Exercise objective:
Drop every picture. Then return, exactly, the lines from the beginning of the listing below through the one containing "805x534 pixels.".

Input:
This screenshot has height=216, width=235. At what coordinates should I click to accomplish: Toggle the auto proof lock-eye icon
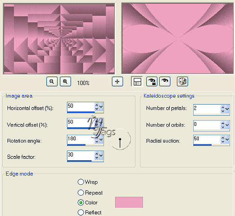click(152, 82)
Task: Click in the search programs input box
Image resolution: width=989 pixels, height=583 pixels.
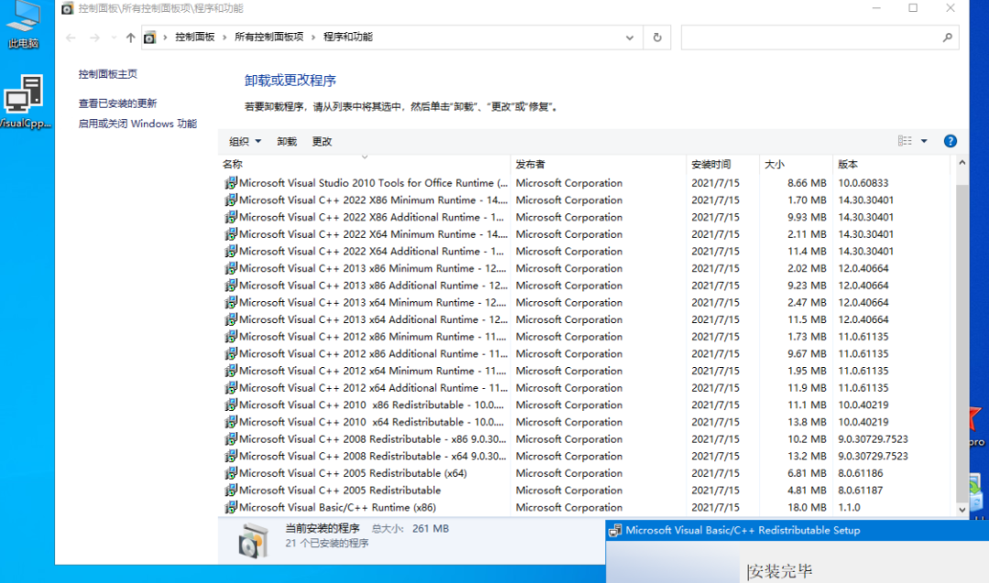Action: click(810, 38)
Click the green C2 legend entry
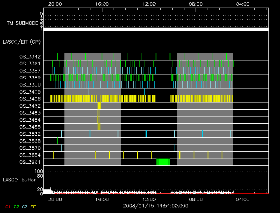This screenshot has width=280, height=213. click(16, 207)
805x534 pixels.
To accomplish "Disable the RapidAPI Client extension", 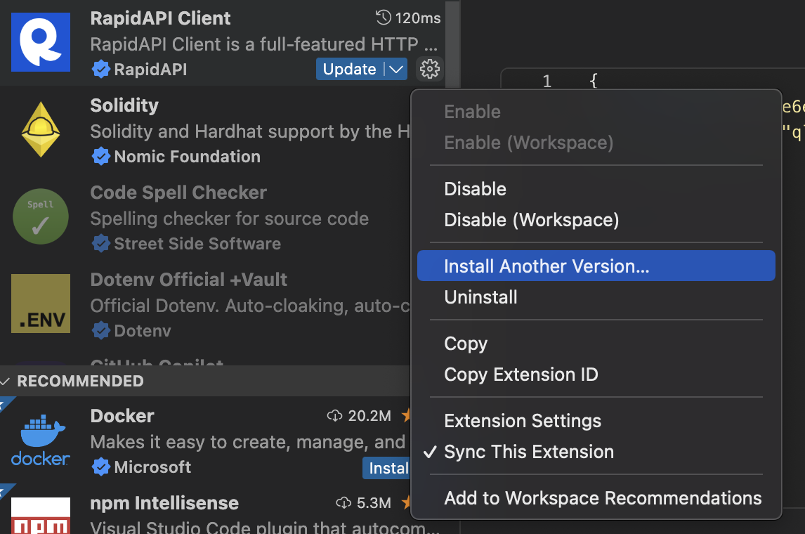I will (475, 188).
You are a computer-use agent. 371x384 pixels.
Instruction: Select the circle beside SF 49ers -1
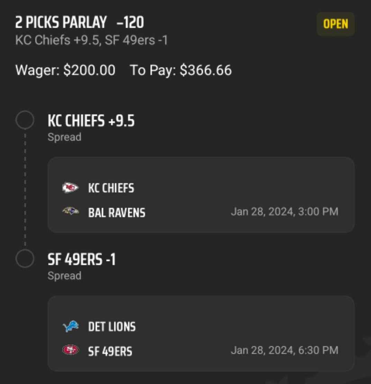[25, 259]
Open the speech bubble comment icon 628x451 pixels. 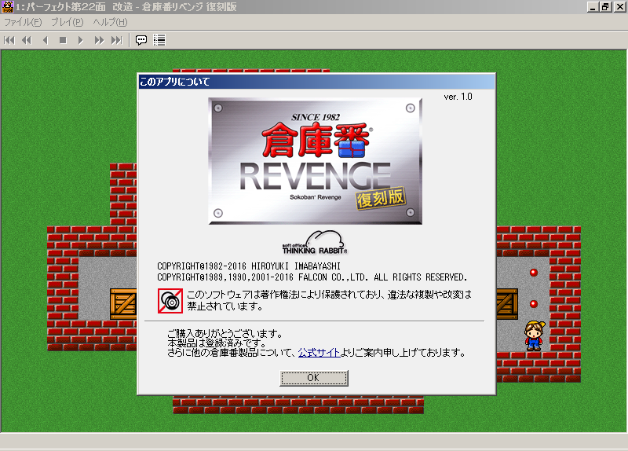pyautogui.click(x=141, y=39)
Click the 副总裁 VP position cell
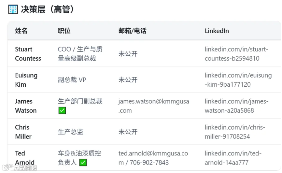Screen dimensions: 282x173 coord(72,80)
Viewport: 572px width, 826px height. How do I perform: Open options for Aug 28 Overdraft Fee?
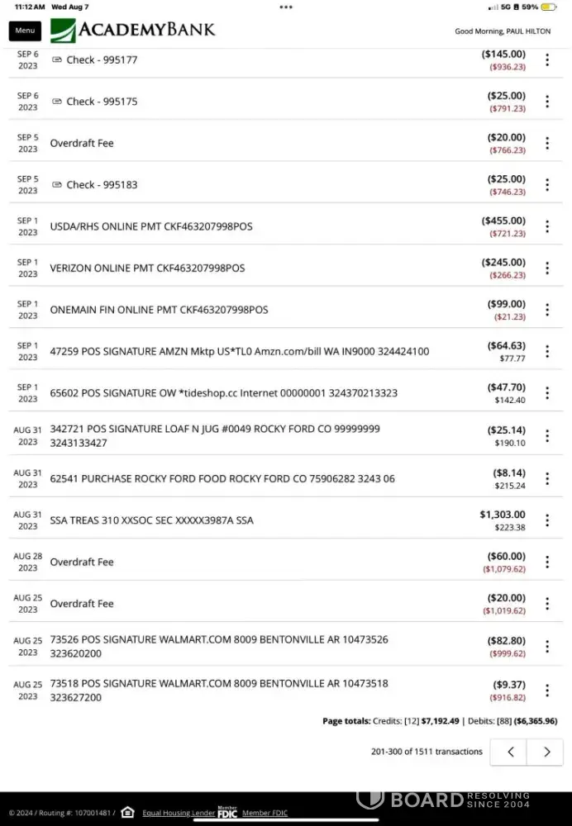pyautogui.click(x=547, y=562)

Task answer:
This screenshot has height=216, width=235. At what coordinates should I click to accomplish: Toggle the auto proof lock-eye icon
click(152, 82)
Task: Click in the search programs input box
Image resolution: width=989 pixels, height=583 pixels.
Action: click(810, 38)
Click the green C2 legend entry
This screenshot has width=280, height=213. click(16, 207)
805x534 pixels.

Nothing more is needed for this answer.